(Stored items from a collection)
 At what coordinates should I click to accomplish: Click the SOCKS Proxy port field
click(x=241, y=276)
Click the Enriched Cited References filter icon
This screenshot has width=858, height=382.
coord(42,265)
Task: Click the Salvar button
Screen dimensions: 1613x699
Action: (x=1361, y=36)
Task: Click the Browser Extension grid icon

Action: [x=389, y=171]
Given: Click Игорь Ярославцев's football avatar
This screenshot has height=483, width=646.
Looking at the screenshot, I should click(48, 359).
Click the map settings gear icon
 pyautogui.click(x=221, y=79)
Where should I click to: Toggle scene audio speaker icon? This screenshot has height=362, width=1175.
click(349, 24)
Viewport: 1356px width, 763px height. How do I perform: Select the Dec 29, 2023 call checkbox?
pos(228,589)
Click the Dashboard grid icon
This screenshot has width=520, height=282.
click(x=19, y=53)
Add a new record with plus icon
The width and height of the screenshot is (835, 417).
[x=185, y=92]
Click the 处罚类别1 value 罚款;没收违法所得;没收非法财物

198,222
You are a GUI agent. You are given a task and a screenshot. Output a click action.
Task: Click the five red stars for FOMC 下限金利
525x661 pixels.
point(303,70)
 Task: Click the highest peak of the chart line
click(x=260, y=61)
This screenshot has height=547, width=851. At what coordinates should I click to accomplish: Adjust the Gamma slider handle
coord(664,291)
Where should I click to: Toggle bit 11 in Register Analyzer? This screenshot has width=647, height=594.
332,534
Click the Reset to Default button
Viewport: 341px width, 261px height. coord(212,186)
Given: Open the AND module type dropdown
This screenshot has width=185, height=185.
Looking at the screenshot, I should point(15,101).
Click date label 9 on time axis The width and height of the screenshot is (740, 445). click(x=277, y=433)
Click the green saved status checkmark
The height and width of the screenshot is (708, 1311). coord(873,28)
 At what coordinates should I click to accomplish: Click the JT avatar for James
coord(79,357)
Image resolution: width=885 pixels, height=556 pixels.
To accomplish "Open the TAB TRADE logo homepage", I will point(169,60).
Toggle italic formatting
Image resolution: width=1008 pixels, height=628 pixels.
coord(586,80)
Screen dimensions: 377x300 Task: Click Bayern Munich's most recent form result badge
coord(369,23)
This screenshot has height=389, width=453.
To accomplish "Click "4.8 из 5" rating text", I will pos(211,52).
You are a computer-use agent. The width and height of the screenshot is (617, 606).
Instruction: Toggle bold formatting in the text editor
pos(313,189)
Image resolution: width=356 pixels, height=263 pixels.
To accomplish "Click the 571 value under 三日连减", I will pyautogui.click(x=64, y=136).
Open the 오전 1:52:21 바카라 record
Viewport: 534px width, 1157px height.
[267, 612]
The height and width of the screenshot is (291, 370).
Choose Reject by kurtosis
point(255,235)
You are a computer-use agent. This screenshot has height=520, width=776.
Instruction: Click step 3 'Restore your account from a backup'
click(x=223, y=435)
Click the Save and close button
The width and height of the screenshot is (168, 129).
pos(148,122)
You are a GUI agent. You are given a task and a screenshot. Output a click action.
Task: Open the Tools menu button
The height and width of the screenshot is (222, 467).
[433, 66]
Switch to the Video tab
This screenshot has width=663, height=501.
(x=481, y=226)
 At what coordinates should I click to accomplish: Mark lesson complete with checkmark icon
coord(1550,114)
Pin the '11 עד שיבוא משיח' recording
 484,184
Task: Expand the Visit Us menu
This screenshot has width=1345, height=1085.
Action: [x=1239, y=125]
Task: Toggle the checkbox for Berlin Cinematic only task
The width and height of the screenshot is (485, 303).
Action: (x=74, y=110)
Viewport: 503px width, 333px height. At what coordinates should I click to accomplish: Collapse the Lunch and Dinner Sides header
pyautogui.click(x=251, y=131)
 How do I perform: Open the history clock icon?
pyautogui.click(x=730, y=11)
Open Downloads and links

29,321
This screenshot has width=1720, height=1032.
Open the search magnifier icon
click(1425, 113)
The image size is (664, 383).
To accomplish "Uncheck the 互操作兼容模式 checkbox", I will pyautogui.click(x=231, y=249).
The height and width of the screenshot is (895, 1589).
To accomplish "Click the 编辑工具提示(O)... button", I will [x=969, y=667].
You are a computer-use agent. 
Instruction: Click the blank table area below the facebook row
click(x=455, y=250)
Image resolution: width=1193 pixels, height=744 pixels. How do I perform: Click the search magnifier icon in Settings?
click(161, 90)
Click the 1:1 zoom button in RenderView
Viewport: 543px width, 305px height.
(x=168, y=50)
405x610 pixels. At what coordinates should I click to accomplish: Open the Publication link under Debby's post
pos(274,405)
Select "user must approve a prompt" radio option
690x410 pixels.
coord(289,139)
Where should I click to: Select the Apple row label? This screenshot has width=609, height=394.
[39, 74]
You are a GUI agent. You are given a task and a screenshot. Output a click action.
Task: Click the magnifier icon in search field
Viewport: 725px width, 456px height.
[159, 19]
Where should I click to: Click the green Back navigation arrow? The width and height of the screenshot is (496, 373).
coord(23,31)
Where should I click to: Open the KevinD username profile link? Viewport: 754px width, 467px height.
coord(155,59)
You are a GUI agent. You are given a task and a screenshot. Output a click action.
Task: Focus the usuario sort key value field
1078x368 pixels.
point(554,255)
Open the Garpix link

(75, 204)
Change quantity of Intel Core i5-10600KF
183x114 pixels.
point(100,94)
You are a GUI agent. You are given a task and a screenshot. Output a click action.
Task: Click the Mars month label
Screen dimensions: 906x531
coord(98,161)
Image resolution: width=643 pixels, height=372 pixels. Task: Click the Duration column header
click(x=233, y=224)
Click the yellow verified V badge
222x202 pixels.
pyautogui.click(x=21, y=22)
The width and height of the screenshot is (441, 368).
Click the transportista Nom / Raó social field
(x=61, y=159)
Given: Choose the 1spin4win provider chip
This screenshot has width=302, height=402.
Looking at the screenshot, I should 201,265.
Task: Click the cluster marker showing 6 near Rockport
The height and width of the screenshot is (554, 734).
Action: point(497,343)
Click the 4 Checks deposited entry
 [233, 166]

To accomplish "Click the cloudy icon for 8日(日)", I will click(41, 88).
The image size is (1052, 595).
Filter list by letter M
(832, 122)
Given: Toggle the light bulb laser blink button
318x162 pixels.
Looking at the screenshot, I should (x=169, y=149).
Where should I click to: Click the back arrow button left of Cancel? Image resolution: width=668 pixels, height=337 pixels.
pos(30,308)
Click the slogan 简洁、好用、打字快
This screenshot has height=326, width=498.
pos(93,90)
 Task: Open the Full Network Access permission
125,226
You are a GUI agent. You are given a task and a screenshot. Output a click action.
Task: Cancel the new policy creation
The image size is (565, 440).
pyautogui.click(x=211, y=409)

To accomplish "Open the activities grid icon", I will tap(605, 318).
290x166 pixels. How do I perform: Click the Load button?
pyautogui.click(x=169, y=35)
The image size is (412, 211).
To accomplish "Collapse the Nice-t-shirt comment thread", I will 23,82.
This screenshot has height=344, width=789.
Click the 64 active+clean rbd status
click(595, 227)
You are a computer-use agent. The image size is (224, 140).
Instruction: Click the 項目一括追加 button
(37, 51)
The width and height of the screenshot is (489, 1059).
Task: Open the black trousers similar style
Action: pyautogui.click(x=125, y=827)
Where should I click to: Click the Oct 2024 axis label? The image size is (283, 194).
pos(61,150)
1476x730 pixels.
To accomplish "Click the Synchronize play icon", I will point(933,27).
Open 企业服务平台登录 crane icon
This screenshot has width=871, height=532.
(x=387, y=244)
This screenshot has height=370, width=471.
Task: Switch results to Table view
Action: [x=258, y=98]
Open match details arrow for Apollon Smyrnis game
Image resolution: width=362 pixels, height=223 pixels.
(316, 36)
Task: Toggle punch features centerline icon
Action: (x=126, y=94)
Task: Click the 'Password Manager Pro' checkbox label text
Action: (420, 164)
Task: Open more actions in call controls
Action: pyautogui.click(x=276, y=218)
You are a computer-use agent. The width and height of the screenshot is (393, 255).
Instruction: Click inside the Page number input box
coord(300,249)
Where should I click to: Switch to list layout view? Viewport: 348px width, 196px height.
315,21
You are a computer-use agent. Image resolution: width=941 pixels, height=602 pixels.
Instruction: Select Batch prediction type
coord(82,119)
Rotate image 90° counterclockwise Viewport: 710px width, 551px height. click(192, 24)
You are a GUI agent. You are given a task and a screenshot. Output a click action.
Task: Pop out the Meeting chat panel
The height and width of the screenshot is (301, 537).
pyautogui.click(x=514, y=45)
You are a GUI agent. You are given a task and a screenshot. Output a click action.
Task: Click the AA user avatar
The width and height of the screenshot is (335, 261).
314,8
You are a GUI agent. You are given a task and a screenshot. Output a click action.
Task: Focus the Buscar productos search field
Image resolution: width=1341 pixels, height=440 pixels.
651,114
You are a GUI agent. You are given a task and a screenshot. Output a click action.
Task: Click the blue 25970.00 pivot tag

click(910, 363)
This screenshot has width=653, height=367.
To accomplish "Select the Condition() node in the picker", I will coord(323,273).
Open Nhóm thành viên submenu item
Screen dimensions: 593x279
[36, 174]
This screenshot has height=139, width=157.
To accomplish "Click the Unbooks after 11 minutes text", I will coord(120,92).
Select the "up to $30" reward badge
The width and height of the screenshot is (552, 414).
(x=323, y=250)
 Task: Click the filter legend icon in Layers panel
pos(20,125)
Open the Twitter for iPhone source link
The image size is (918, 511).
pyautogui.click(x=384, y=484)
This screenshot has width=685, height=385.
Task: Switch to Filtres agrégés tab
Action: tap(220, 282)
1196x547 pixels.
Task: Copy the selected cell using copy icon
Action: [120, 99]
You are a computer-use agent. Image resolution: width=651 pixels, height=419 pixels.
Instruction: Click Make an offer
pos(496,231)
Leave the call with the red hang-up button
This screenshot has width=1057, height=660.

= WHAT TO DO =
Using the data above, reproduce exactly the lines between those holding "Viewport: 503px width, 333px" and "Click the yellow verified V badge", inclusive, and no others.

= PROBLEM SOLUTION =
Viewport: 503px width, 333px height. At what coordinates should I click to accomplish: Collapse the Lunch and Dinner Sides header
pyautogui.click(x=251, y=131)
 How do I perform: Open the history clock icon?
pyautogui.click(x=730, y=11)
Open Downloads and links

29,321
This screenshot has width=1720, height=1032.
Open the search magnifier icon
click(1425, 113)
The image size is (664, 383).
To accomplish "Uncheck the 互操作兼容模式 checkbox", I will pyautogui.click(x=231, y=249).
The height and width of the screenshot is (895, 1589).
To accomplish "Click the 编辑工具提示(O)... button", I will [x=969, y=667].
You are a computer-use agent. 
Instruction: Click the blank table area below the facebook row
click(x=455, y=250)
Image resolution: width=1193 pixels, height=744 pixels. How do I perform: Click the search magnifier icon in Settings?
click(161, 90)
Click the 1:1 zoom button in RenderView
Viewport: 543px width, 305px height.
(x=168, y=50)
405x610 pixels. At what coordinates should I click to accomplish: Open the Publication link under Debby's post
pos(274,405)
Select "user must approve a prompt" radio option
690x410 pixels.
coord(289,139)
Where should I click to: Select the Apple row label? This screenshot has width=609, height=394.
[39, 74]
You are a GUI agent. You are given a task and a screenshot. Output a click action.
Task: Click the magnifier icon in search field
Viewport: 725px width, 456px height.
[159, 19]
Where should I click to: Click the green Back navigation arrow? The width and height of the screenshot is (496, 373).
coord(23,31)
Where should I click to: Open the KevinD username profile link? Viewport: 754px width, 467px height.
coord(155,59)
You are a GUI agent. You are given a task and a screenshot. Output a click action.
Task: Focus the usuario sort key value field
1078x368 pixels.
point(554,255)
Open the Garpix link

(75, 204)
Change quantity of Intel Core i5-10600KF
183x114 pixels.
point(100,94)
You are a GUI agent. You are given a task and a screenshot. Output a click action.
Task: Click the Mars month label
Screen dimensions: 906x531
coord(98,161)
Image resolution: width=643 pixels, height=372 pixels. Task: Click the Duration column header
click(x=233, y=224)
Click the yellow verified V badge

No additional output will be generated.